The “is cryptocurrency taxed” is a question that has been asked for a while. The South Korean government is pushing an ambitious crypto tax to 2023.
South Korea’s crypto tax plans seem to have encountered a roadblock, with the country’s National Assembly passing a measure delaying the tax law’s execution until 2023.
South Korea’s crypto tax law will be implemented in 2023.
According to one of’s prior publications, the nation has suggested imposing a 20% tax on cryptocurrency earnings beginning January 1, 2022.
However, this will no longer be the case, since members of the National Assembly’s Tax Subcommitte from both the administration and the opposition have agreed to change the measure to delay its implementation for another year.
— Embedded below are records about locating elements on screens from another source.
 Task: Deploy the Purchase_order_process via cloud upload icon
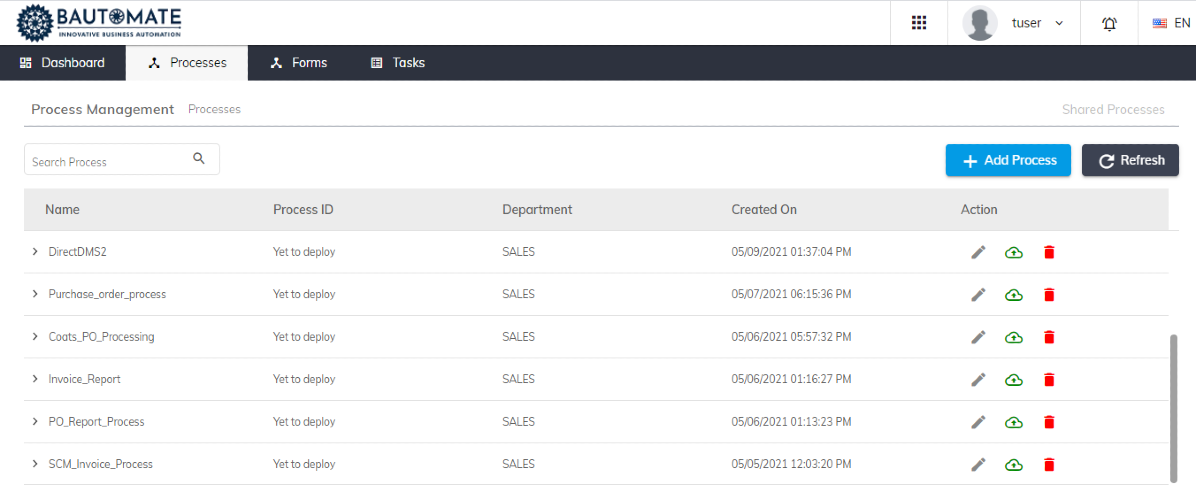(x=1014, y=294)
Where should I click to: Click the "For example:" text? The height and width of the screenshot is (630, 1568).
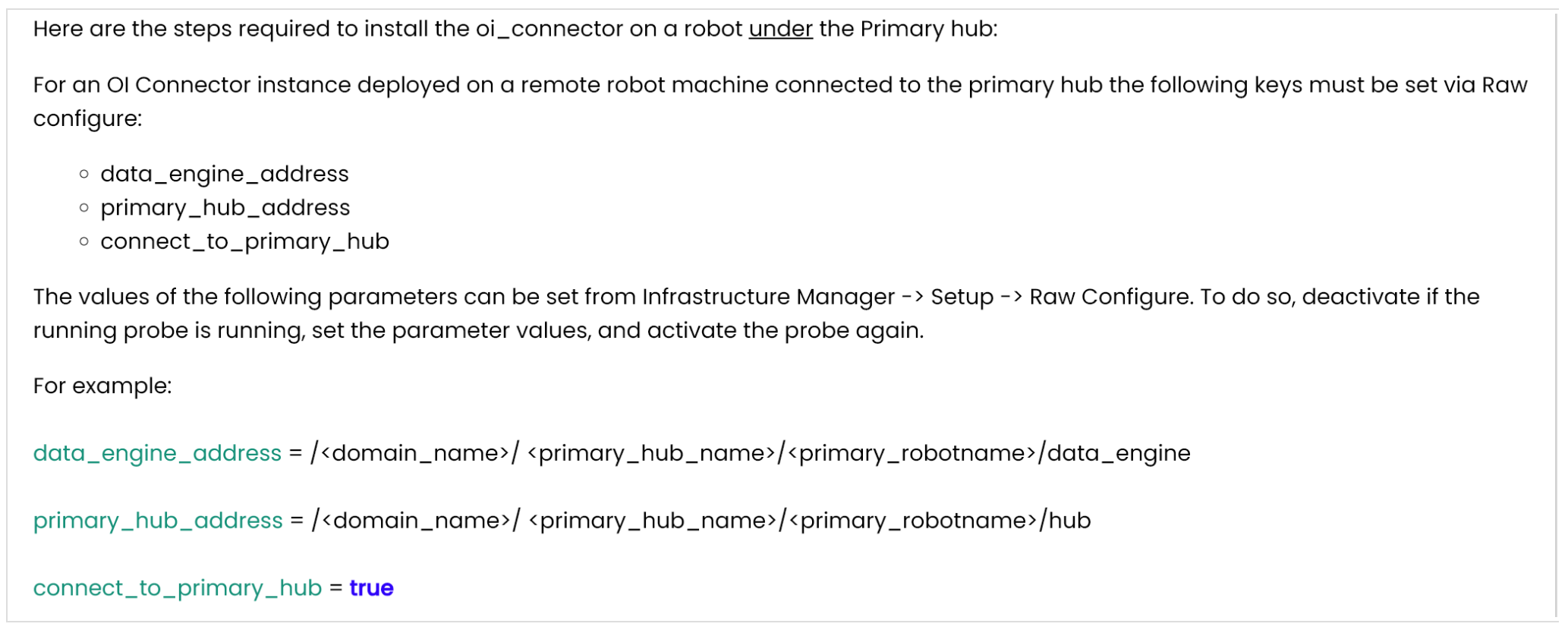(x=102, y=386)
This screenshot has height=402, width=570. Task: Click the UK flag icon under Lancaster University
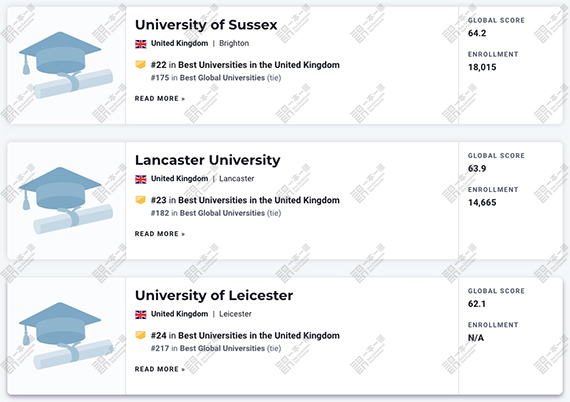coord(141,179)
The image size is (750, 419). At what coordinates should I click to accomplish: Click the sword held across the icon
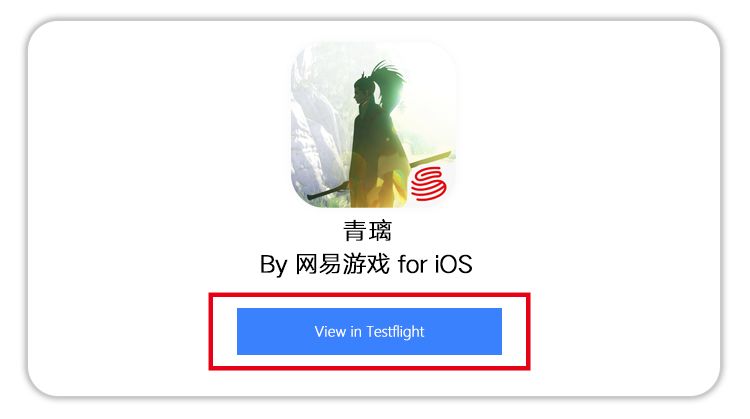[x=379, y=175]
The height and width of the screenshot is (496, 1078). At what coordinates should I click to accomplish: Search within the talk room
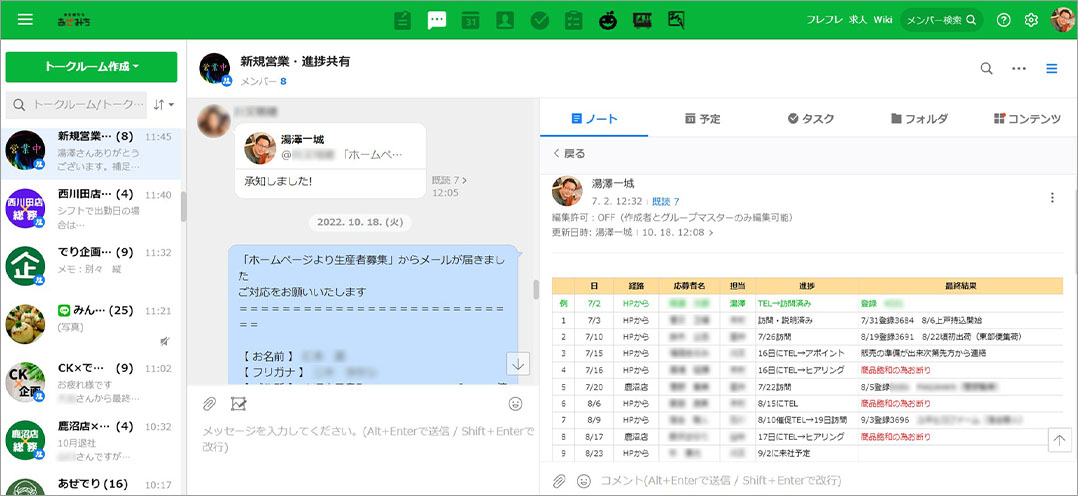click(x=986, y=68)
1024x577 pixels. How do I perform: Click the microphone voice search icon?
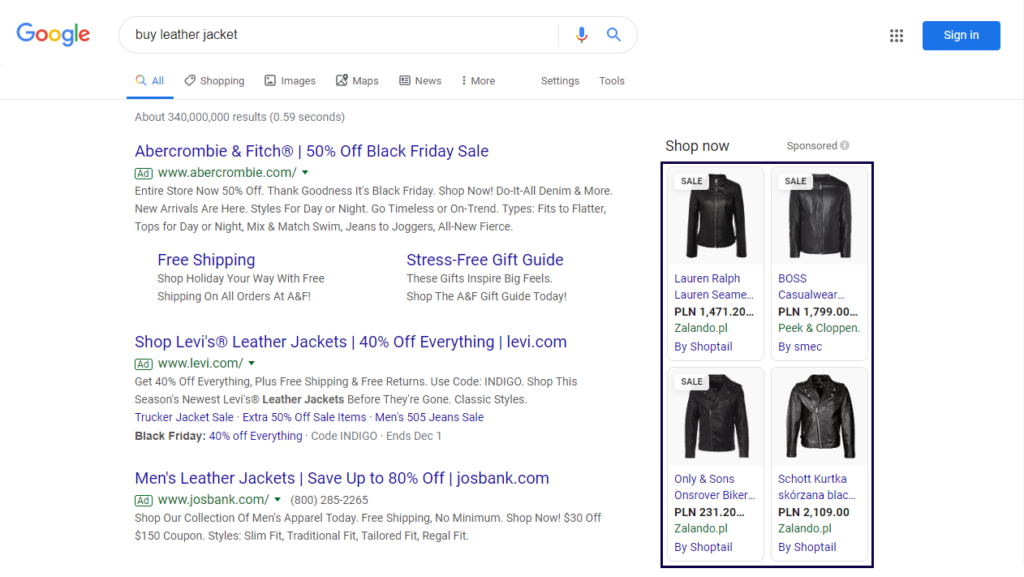coord(581,35)
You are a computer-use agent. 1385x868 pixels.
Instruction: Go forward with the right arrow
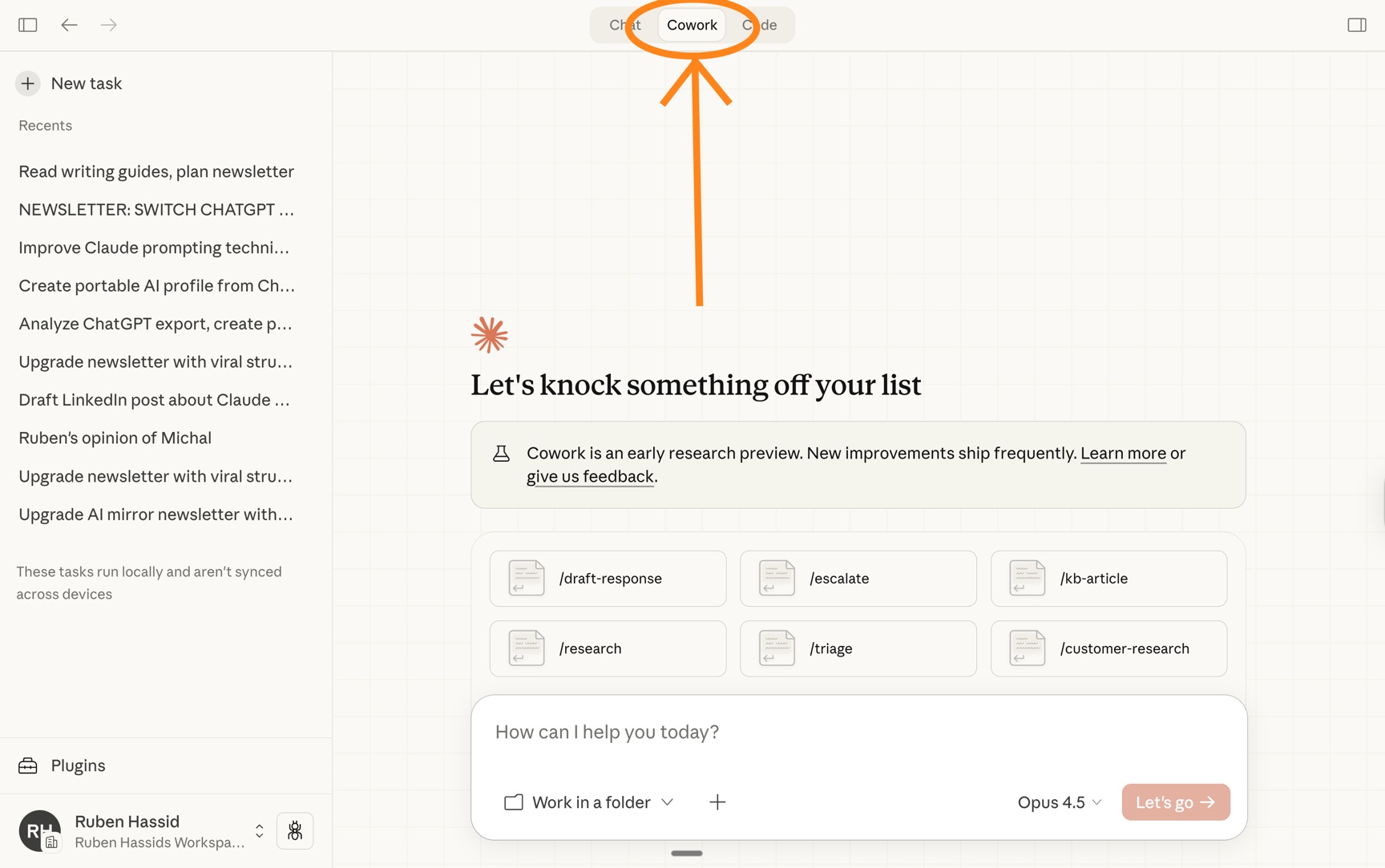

According to the Asian country’s authority’s body language, there will be no turning back on the taxation of cryptocurrency earnings. However, the country’s political power struggle is causing this fresh delay.
Some members of the governing Democratic Party advocated for a postponement of the crypto tax bill, alleging inadequacies in the National Tax Service’s data collection systems (NTS).
Members of the opposition expressed their unhappiness with the bill’s speedy adoption “when the legal definition of virtual money is uncertain.”
The two parties, on the other hand, share a concern for their supporters, who they believe would be underserved if the present measure is passed as is. “The objective is to soften the tax base to the level of financial investment income tax,” a spokesman said, “so that virtual currency investors do not incur disadvantages.”
South Korea, in particular, has been working on its crypto tax plan since 2017, when the main issues surrounding the area were excessive speculation, money laundering, tax evasion, and fraud.
Taxation of cryptocurrency in other countries
South Korea isn’t the only government considering a cryptocurrency tax.
“Countries across the globe are changing their tax rules particularly to get a grasp on cryptocurrencies,” according to a Bloomberg article.
Austria and the United States are two examples of governments that have imposed various forms of a crypto tax to tax earnings generated via this asset class.